Fractional Excretion of Survivin, Extracellular Matrix Metalloproteinase Inducer, and Matrix Metalloproteinase 7 in Children with Chronic Kidney Disease

Background: Epithelial–mesenchymal transition (EMT) is defined as a transformation of tubular epithelial cells into mesenchymal ones. These cells migrate through the extracellular matrix and change into active myofibroblasts, which are responsible for excessive matrix deposition. Such changes may lead to tubular dysfunction and fibrosis of the renal parenchyma, characteristic of chronic kidney disease (CKD).

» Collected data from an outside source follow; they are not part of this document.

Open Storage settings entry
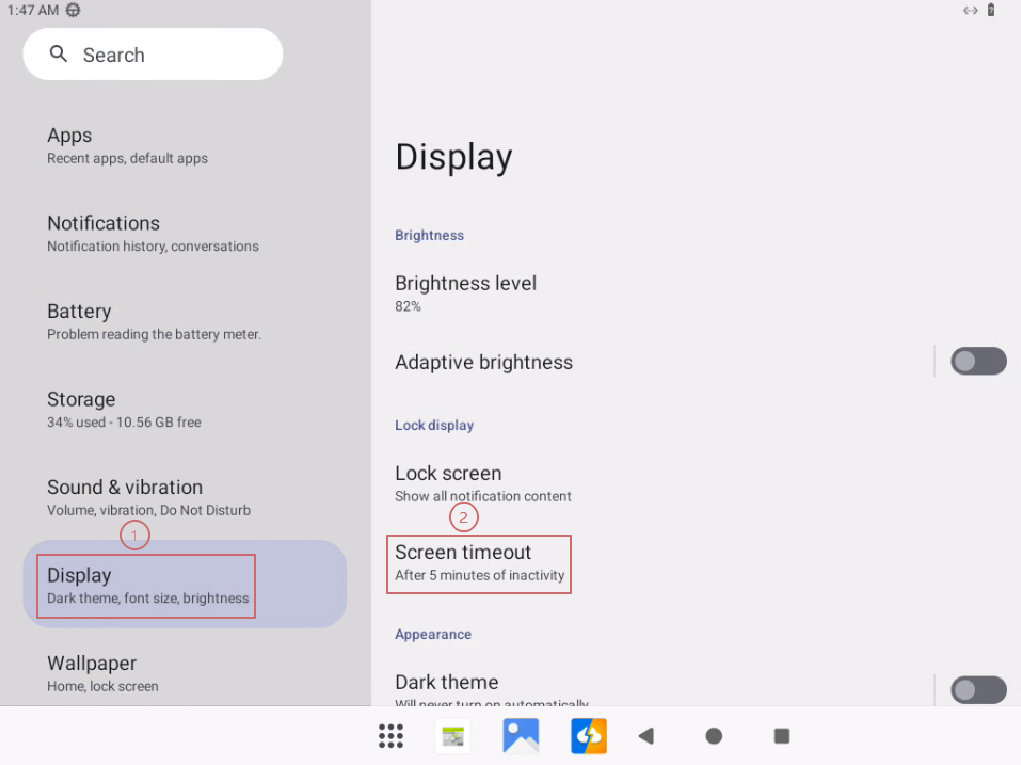Screen dimensions: 1021x765 click(124, 409)
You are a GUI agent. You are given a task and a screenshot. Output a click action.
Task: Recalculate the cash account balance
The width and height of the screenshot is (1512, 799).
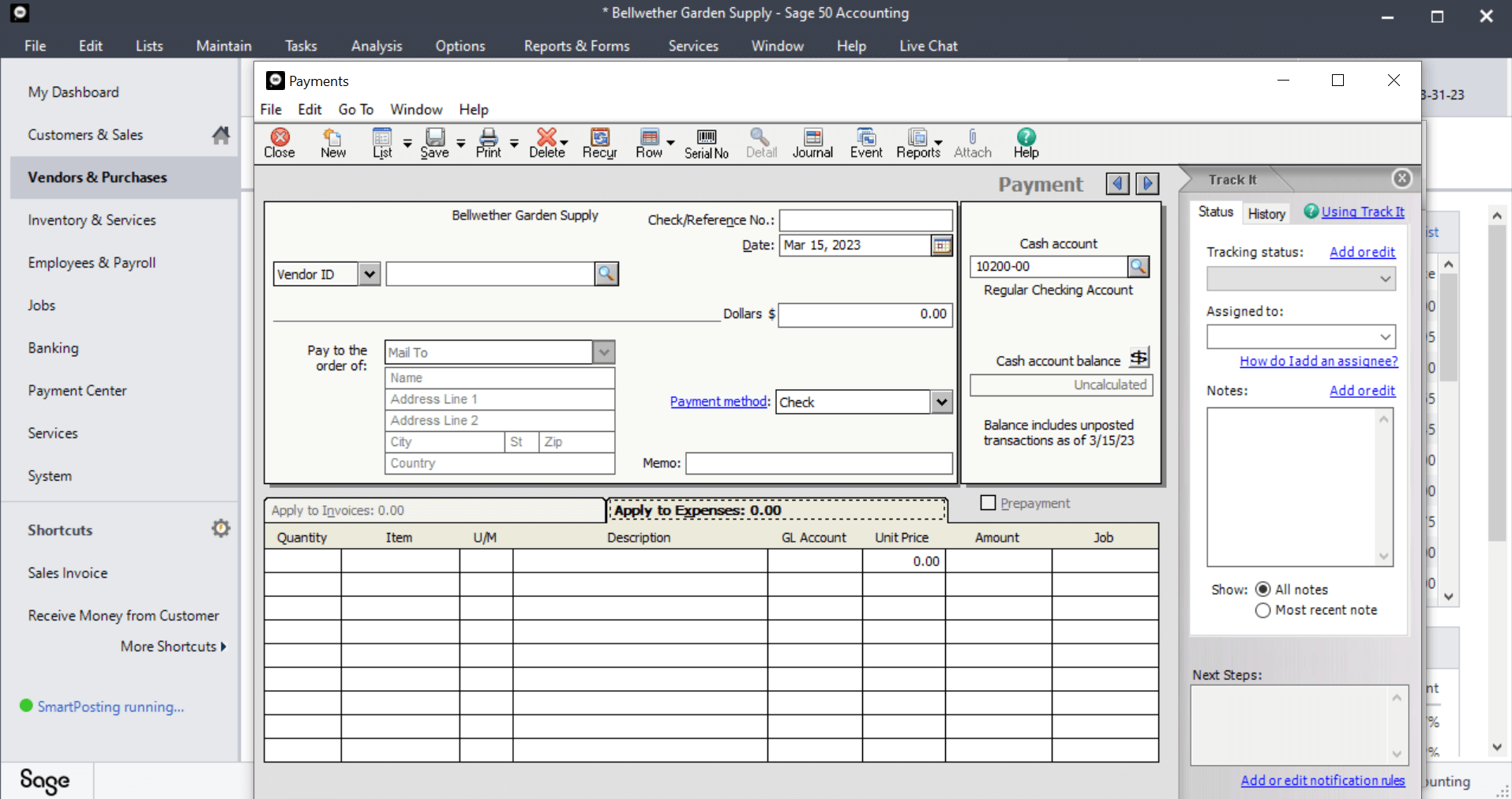(x=1139, y=358)
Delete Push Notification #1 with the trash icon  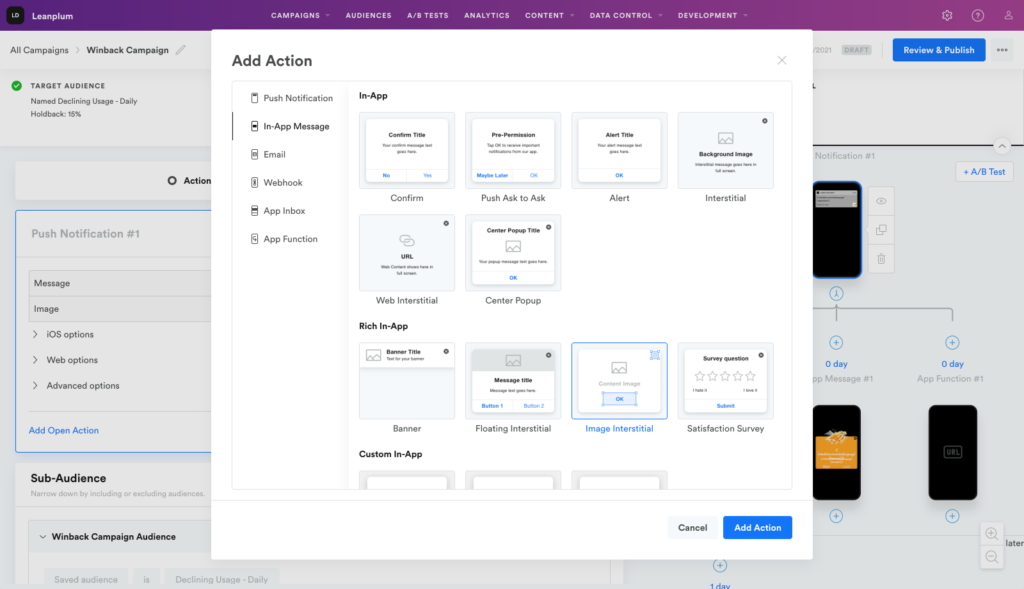point(880,258)
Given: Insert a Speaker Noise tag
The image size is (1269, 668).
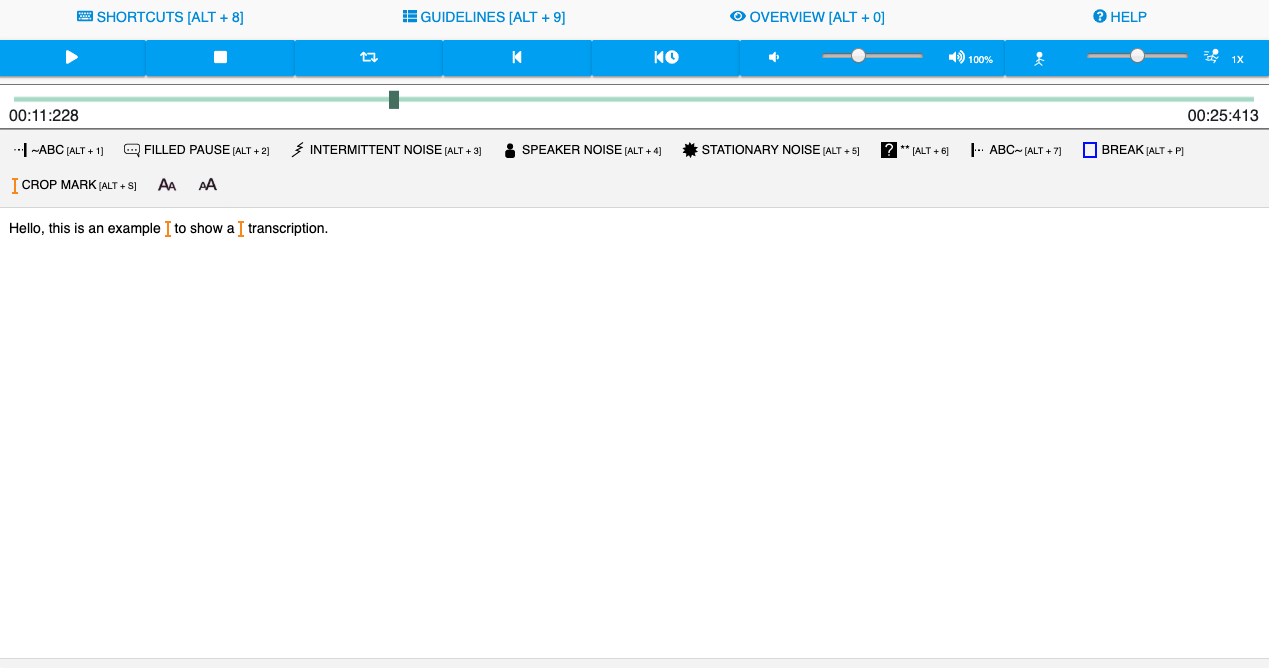Looking at the screenshot, I should coord(581,150).
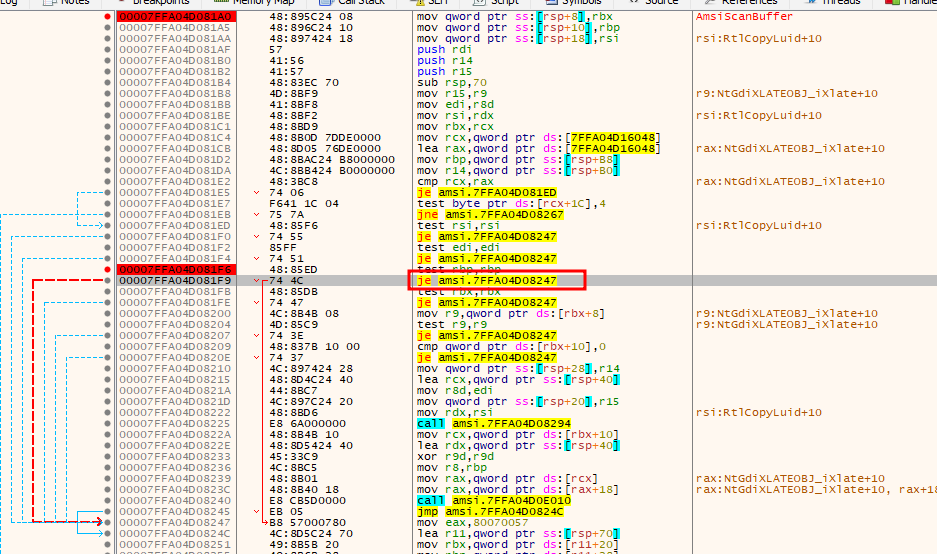Viewport: 937px width, 554px height.
Task: Click jump arrow marker next to bytes 74 3E
Action: (x=259, y=335)
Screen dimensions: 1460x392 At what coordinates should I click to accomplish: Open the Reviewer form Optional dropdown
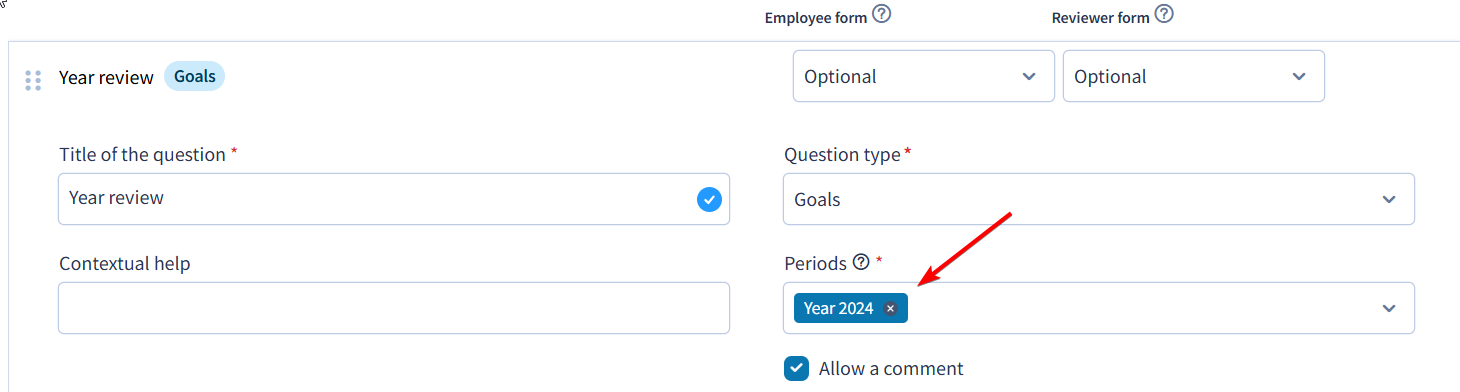coord(1194,76)
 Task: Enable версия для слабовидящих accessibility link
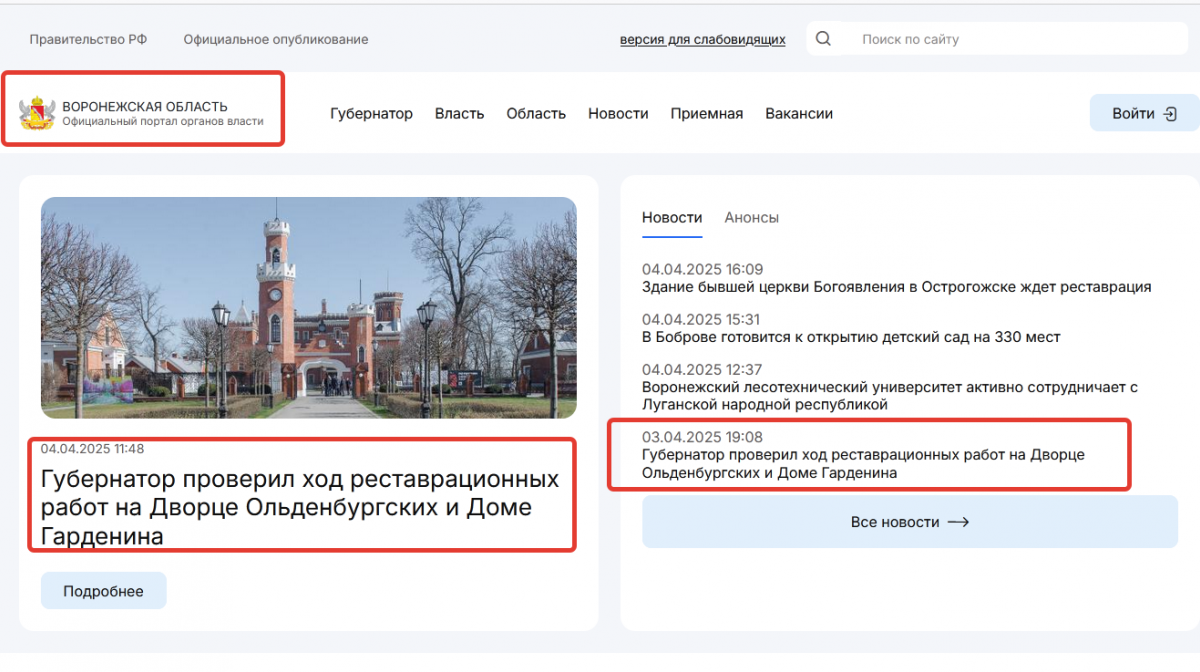702,40
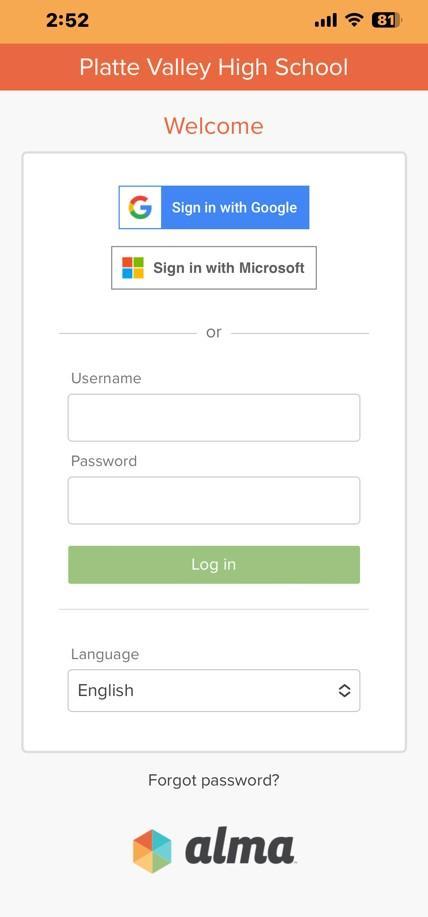
Task: Choose Sign in with Microsoft button text
Action: 229,268

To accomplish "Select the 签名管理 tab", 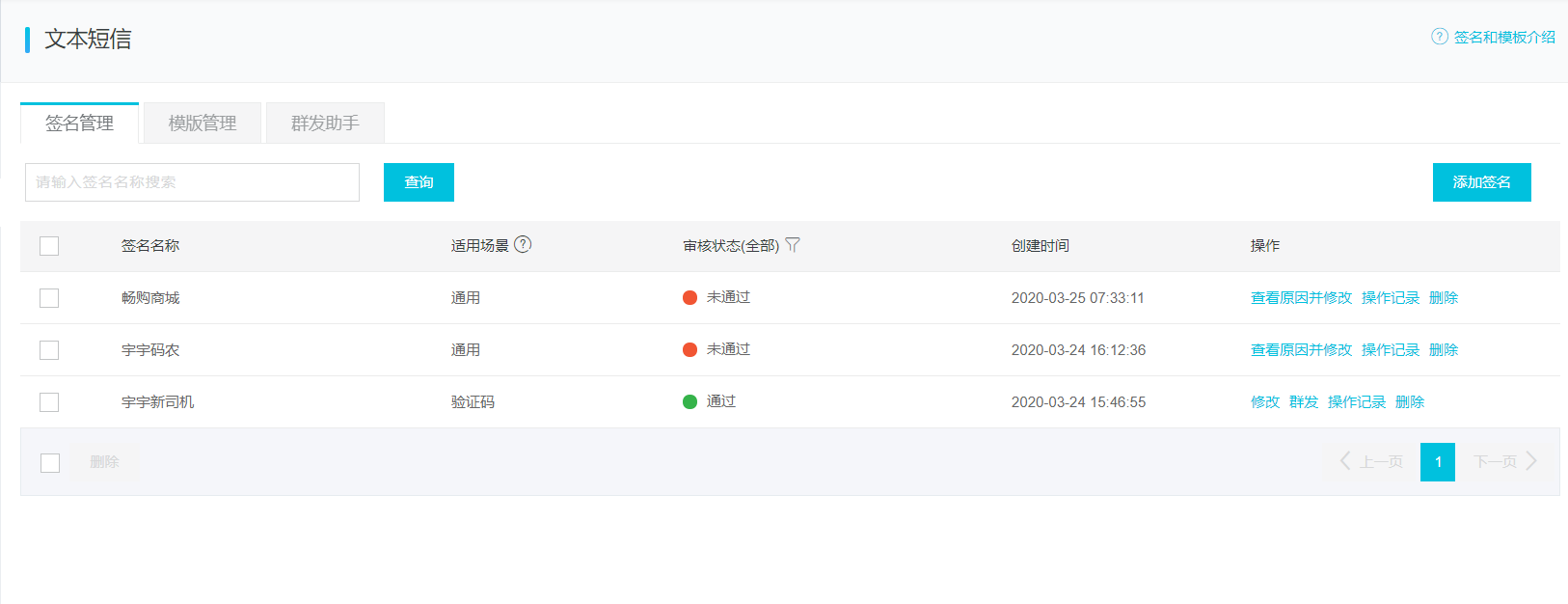I will click(x=79, y=124).
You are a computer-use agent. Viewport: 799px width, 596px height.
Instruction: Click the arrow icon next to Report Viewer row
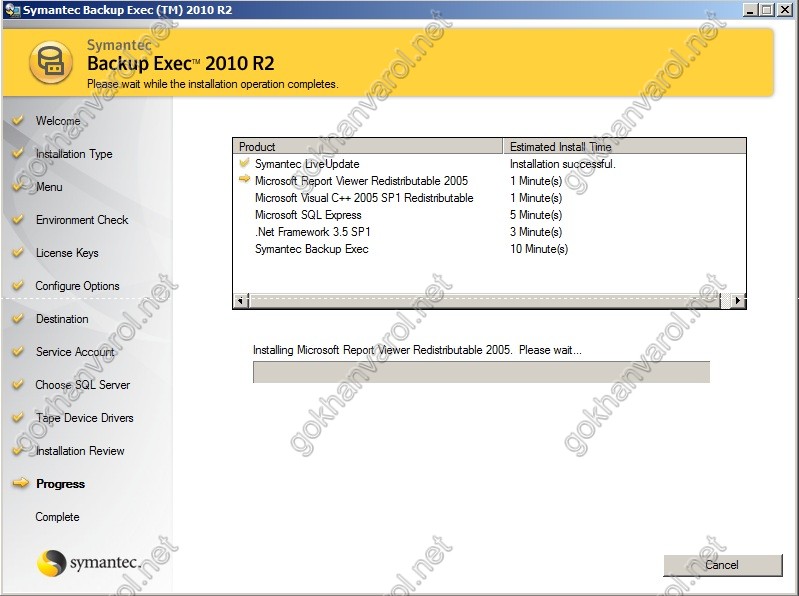[x=244, y=180]
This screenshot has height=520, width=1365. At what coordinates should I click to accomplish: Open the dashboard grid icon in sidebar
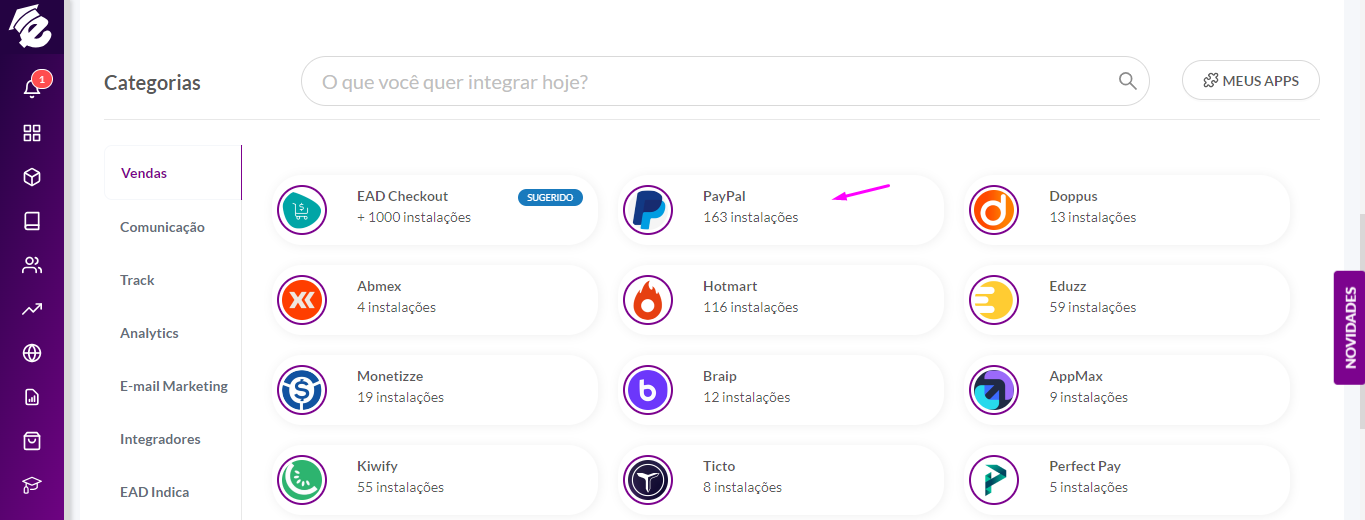[x=32, y=133]
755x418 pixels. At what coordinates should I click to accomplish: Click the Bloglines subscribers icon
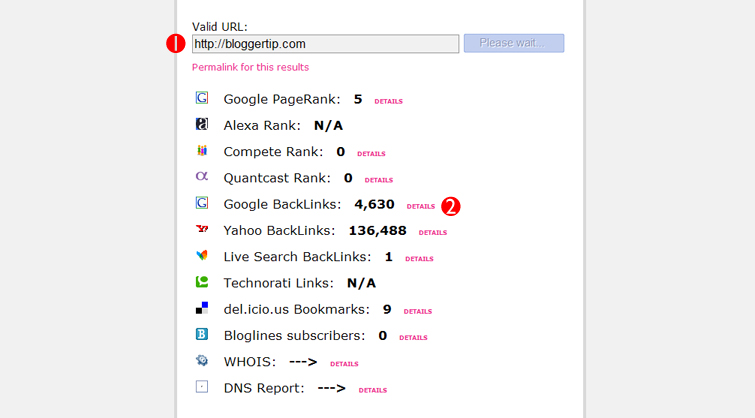click(x=202, y=334)
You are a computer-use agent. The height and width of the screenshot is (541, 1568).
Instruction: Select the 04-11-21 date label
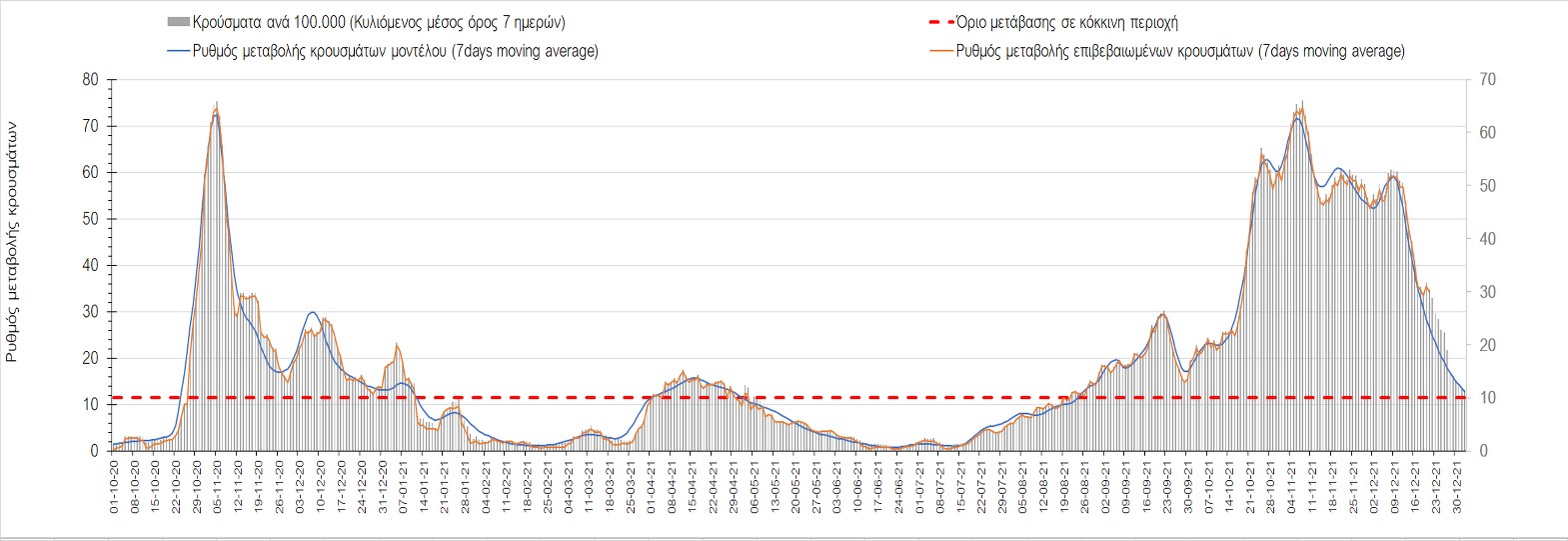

However, there are no data on potential EMT markers in children with CKD. The aim of our study was to assess the usefulness of fractional excretion (FE) of survivin, E-cadherin, extracellular matrix metalloproteinase inducer (EMMPRIN), matrix metalloproteinase (MMP)7, and transforming growth factor beta 1 (TGF-β1) as potential markers of CKD-related complications such as tubular damage and fibrosis. Methods: Forty-one pre-dialysis children with CKD Stages 3–5 and 23 age-matched controls were enrolled in the study. The serum and urine concentrations of analysed parameters were assessed by an enzyme-linked immunosorbent assay test. Results: Tubular reabsorption of all analysed parameters was >99% in the control group. All FE values rose significantly in children with CKD, yet they remained <1% in the case of E-cadherin and TGF-β1. The highest FE values in CKD children were those of survivin, EMMPRIN, and MMP7: >1%. Conclusions: FE of the examined markers may become a useful tool in the assessment of tubular dysfunction during the course of CKD. The FE of survivin, EMMPRIN, and MMP7 warrant further research as potential independent markers of kidney-specific EMT.